Instructions for the task — Entries follow. Give back exactly the lines starting at the one containing "Open search via the magnifier icon" and ending at the one containing "Open the Careers", and no other lines.

Records provided —
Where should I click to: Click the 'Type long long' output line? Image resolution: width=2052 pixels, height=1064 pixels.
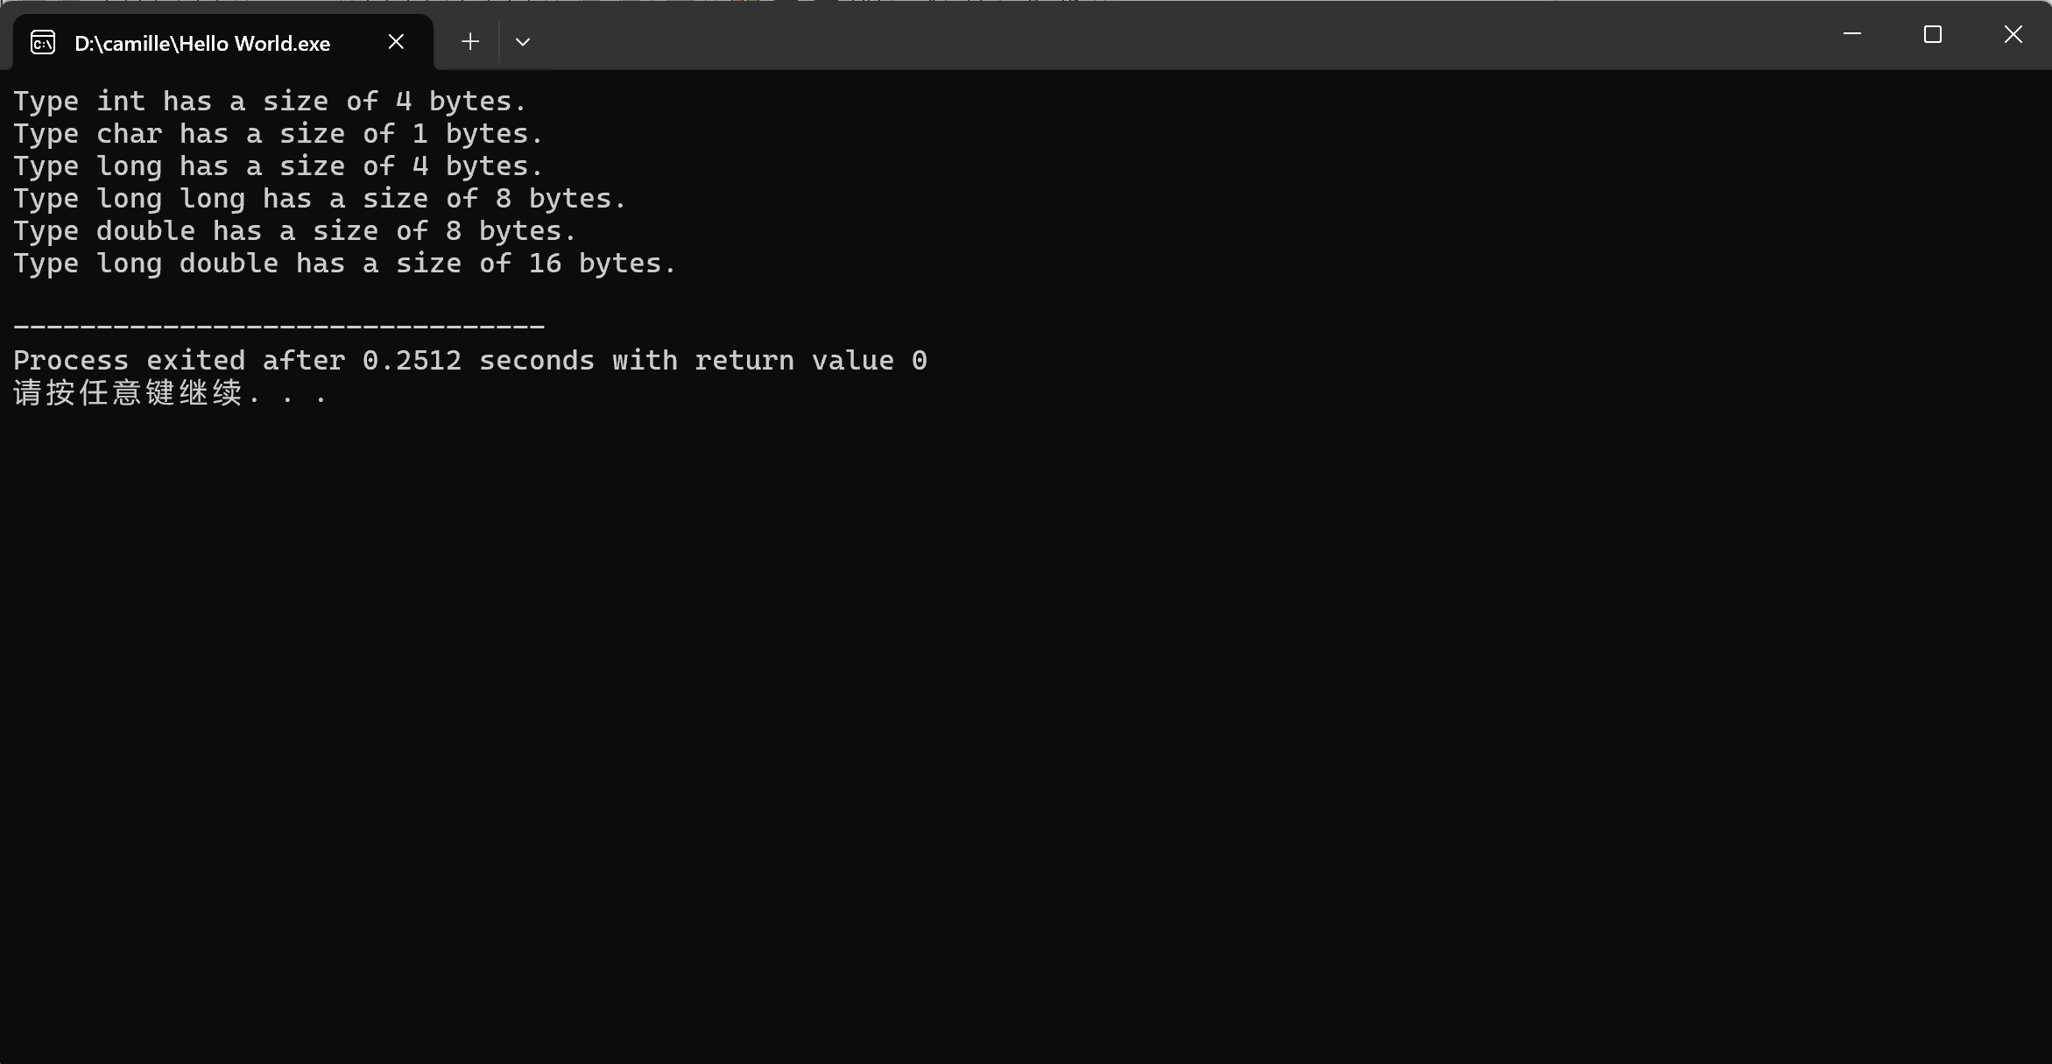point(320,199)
==
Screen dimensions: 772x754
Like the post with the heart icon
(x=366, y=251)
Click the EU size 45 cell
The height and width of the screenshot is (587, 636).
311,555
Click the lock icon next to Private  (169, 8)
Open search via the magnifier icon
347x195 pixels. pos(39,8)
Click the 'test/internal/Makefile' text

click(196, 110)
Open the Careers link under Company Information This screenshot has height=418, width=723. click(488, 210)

Result of the exercise —
Open search via the magnifier icon
347x195 pixels. pos(39,8)
Click the 'test/internal/Makefile' text

click(196, 110)
Open the Careers link under Company Information This screenshot has height=418, width=723. click(488, 210)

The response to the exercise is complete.